Repeat the items word for word, from the line containing "The image size is (1278, 453)." through the line containing "tap(483, 70)", with both of those lines included.

[Text and item location entries]
• • • • • • •

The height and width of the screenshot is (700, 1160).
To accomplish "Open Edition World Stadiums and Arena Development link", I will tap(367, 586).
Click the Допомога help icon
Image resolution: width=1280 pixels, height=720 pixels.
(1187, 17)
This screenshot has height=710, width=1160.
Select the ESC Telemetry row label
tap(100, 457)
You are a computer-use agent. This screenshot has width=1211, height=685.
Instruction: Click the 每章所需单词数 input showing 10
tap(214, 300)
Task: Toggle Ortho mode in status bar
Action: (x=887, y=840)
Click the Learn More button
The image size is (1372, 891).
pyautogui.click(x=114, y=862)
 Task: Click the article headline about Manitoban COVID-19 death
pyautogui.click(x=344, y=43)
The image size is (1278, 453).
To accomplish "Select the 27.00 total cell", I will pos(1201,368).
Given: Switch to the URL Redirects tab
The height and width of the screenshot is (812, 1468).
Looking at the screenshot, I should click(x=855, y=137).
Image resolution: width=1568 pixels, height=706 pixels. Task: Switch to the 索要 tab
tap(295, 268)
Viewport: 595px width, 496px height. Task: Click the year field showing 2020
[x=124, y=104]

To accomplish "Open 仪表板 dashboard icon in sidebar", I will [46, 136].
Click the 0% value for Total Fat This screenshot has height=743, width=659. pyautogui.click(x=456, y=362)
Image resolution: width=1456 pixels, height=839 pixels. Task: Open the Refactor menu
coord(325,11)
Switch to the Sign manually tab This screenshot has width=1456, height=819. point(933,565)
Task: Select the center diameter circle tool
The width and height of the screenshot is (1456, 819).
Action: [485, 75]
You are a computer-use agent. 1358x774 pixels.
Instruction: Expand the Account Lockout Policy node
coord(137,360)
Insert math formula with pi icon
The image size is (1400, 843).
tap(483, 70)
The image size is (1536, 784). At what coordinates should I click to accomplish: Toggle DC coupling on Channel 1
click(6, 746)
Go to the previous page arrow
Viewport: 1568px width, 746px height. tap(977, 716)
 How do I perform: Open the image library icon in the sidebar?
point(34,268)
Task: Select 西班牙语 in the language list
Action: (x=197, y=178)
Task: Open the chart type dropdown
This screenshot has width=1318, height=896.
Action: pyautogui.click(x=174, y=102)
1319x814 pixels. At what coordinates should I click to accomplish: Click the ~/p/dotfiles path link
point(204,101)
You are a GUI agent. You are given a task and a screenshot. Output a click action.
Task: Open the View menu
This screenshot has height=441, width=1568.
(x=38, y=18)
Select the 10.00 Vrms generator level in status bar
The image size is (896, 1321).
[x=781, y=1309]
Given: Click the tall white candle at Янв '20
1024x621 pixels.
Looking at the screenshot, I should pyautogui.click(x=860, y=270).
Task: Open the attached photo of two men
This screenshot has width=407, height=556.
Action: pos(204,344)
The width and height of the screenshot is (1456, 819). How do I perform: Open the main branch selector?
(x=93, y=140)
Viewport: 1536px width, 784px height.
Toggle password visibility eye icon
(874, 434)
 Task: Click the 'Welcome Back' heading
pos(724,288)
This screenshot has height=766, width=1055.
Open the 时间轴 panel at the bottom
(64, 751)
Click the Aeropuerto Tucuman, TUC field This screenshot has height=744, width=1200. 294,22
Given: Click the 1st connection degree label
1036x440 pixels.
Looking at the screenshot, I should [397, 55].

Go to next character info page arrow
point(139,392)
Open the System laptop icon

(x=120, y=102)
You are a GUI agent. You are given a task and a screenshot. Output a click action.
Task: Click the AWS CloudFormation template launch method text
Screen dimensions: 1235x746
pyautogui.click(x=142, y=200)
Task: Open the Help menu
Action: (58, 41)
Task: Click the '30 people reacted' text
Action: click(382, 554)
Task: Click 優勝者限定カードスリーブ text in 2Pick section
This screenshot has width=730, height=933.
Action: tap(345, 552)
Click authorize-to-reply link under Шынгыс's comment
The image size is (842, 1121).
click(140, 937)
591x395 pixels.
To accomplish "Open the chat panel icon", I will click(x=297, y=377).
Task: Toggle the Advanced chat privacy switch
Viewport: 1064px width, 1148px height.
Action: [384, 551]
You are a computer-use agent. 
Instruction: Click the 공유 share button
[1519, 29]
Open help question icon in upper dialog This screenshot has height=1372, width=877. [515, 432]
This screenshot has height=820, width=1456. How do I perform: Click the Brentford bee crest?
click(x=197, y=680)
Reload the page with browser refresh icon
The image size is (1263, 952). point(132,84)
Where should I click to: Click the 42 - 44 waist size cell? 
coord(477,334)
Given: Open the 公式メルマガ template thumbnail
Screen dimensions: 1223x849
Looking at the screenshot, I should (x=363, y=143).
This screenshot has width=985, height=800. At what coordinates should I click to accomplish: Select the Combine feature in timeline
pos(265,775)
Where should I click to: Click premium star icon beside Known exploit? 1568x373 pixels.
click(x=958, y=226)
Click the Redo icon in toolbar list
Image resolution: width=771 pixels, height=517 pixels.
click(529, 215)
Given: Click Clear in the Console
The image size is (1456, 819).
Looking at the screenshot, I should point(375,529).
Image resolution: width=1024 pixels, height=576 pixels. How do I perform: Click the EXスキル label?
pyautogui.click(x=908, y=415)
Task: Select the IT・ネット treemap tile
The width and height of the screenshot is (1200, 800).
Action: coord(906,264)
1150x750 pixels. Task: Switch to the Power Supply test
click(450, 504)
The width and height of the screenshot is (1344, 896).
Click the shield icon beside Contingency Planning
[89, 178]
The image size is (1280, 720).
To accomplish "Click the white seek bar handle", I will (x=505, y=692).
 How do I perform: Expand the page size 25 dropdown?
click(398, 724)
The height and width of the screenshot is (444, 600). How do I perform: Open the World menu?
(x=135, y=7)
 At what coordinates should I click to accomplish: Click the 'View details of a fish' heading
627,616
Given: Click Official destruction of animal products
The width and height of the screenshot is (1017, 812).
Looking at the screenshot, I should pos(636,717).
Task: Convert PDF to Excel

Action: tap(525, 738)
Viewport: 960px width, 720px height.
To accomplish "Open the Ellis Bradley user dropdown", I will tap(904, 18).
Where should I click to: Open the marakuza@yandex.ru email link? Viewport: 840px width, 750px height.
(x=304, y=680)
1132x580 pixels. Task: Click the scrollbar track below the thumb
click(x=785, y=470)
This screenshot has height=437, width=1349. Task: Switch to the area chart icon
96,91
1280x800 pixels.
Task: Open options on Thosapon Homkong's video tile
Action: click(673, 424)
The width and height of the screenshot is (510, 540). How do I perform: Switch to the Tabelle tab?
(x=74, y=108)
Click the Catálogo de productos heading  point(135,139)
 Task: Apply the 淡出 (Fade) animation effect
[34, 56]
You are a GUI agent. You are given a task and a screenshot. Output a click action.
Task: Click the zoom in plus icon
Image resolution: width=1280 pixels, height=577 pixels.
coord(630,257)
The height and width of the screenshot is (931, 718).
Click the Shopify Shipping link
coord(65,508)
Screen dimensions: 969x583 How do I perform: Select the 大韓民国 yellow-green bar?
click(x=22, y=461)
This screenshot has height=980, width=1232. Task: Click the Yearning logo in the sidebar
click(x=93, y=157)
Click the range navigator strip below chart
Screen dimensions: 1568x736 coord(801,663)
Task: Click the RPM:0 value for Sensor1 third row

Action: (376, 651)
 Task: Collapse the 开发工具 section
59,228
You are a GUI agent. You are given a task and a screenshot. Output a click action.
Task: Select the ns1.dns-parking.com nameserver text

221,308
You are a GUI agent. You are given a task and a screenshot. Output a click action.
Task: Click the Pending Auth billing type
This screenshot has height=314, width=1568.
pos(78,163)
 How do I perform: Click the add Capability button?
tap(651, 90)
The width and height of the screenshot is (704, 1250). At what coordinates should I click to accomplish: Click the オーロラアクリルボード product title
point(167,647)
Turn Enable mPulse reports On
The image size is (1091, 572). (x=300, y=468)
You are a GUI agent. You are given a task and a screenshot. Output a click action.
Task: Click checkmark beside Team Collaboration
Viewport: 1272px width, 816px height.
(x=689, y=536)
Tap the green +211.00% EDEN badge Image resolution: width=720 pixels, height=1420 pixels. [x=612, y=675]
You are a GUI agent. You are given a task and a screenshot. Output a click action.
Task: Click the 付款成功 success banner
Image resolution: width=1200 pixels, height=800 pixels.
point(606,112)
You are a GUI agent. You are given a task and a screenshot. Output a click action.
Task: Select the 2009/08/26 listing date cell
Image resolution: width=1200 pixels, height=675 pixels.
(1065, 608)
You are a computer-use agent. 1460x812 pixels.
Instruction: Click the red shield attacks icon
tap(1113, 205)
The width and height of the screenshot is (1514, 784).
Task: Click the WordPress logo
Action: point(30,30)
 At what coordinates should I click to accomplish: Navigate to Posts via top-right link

• • • • • • •

» RESULT OF THIS EXERCISE
The image size is (1278, 453).
To accomplish "Select the 27.00 total cell", I will pos(1201,368).
Given: Switch to the URL Redirects tab
The height and width of the screenshot is (812, 1468).
Looking at the screenshot, I should click(x=855, y=137).
Image resolution: width=1568 pixels, height=706 pixels. Task: Switch to the 索要 tab
tap(295, 268)
Viewport: 595px width, 496px height. Task: Click the year field showing 2020
[x=124, y=104]

To accomplish "Open 仪表板 dashboard icon in sidebar", I will [46, 136].
Click the 0% value for Total Fat This screenshot has height=743, width=659. pyautogui.click(x=456, y=362)
Image resolution: width=1456 pixels, height=839 pixels. Task: Open the Refactor menu
coord(325,11)
Switch to the Sign manually tab This screenshot has width=1456, height=819. point(933,565)
Task: Select the center diameter circle tool
The width and height of the screenshot is (1456, 819).
Action: [485, 75]
You are a computer-use agent. 1358x774 pixels.
Instruction: Expand the Account Lockout Policy node
coord(137,360)
Insert math formula with pi icon
The image size is (1400, 843).
tap(483, 70)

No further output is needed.